- [Requirement] Count the lines in the records below that contain the word "article", and reply with only that number.
-- BEGIN Dataset rows --
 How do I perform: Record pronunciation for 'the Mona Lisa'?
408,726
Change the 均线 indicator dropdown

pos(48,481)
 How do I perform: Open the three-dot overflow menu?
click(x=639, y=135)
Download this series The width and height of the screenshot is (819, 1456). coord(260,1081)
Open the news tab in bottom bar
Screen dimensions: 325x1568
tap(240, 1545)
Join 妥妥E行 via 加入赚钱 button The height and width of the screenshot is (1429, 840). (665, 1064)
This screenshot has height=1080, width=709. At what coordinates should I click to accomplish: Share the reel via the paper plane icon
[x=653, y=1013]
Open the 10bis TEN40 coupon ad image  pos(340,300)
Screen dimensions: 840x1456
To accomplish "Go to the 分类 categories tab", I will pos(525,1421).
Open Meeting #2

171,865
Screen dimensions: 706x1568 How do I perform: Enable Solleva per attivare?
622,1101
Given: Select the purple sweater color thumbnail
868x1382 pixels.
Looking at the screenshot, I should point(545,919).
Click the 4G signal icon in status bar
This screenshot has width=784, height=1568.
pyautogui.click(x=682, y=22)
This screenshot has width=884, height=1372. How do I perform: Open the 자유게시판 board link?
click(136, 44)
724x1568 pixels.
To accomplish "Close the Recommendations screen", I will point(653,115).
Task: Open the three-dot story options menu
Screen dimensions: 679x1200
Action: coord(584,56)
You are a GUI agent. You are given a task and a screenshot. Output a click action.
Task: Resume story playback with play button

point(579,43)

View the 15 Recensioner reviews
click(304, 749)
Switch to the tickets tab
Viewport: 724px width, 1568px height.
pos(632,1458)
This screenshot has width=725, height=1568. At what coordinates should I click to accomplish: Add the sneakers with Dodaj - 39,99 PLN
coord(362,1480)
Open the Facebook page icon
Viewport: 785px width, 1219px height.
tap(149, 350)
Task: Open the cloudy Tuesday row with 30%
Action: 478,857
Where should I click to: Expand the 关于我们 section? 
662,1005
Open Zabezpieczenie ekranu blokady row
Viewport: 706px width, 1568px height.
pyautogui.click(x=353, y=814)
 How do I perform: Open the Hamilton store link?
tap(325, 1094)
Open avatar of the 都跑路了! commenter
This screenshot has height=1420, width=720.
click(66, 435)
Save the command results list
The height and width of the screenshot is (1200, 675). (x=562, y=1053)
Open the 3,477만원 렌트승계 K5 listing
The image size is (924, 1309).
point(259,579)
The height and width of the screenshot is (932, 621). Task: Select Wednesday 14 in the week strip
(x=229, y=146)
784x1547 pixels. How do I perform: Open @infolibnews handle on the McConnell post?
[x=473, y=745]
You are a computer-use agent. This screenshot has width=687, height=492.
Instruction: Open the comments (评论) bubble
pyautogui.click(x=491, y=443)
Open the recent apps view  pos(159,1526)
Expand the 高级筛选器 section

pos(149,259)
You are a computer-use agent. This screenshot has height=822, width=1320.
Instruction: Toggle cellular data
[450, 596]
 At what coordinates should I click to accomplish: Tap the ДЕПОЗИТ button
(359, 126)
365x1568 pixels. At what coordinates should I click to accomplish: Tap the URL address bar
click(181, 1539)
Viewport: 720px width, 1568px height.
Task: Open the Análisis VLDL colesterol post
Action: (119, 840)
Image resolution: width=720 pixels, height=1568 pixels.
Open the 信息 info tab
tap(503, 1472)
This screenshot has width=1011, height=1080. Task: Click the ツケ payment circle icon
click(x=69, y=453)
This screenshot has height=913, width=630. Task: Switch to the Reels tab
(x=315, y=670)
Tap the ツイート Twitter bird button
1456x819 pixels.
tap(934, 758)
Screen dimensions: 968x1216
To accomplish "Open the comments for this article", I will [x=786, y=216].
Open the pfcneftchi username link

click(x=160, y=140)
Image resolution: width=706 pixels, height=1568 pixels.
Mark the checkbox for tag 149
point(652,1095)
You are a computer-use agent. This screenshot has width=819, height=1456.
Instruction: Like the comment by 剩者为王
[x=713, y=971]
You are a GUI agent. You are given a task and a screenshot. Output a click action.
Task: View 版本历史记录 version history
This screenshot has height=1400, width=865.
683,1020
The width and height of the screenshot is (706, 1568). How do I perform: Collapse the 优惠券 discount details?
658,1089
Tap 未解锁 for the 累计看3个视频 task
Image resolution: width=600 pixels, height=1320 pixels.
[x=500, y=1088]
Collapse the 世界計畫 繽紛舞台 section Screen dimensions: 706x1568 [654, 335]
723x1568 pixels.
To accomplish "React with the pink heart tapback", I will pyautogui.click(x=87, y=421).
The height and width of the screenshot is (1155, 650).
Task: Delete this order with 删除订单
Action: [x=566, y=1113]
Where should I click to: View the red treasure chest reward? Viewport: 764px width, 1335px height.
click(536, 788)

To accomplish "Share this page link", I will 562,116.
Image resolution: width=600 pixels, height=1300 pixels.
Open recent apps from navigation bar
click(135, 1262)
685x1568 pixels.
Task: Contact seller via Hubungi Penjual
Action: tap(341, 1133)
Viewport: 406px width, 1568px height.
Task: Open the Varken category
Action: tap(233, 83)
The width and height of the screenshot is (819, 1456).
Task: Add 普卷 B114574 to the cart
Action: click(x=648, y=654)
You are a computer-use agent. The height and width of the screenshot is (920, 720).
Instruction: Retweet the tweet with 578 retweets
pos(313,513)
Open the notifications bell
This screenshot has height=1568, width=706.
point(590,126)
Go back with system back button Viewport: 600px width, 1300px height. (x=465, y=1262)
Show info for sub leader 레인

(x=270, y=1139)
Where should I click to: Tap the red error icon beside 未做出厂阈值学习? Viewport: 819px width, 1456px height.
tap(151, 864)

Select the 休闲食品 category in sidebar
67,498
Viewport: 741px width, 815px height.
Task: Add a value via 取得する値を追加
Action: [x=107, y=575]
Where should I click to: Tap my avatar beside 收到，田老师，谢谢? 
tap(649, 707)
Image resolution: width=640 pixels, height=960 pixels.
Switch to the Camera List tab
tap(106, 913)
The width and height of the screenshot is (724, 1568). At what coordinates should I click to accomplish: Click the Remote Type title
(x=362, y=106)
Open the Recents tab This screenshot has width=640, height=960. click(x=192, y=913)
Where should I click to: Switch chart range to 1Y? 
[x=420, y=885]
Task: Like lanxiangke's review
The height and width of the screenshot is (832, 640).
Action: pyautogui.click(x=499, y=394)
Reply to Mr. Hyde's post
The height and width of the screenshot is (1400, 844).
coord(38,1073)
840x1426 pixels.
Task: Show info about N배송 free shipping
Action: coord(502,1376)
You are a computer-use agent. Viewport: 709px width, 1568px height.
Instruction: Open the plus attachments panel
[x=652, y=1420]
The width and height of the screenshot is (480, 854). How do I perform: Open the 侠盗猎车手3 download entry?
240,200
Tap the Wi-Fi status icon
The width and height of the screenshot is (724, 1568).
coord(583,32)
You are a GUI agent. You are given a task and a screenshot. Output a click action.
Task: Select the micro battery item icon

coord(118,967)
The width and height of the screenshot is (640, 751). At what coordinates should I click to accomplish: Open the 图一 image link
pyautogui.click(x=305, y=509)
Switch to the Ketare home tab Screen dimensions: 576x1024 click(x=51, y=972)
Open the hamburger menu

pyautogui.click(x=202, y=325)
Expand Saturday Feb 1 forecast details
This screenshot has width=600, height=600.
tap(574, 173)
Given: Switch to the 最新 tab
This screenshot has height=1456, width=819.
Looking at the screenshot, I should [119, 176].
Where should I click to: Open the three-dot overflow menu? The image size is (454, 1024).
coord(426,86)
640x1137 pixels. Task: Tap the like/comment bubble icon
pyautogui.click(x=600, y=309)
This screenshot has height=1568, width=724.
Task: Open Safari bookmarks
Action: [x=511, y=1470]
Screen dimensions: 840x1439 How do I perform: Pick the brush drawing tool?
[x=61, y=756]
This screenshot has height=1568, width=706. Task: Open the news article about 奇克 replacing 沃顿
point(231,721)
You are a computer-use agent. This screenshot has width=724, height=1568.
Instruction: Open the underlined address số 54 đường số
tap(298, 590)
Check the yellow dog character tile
-- END Dataset rows --
- [Output for this exercise] 2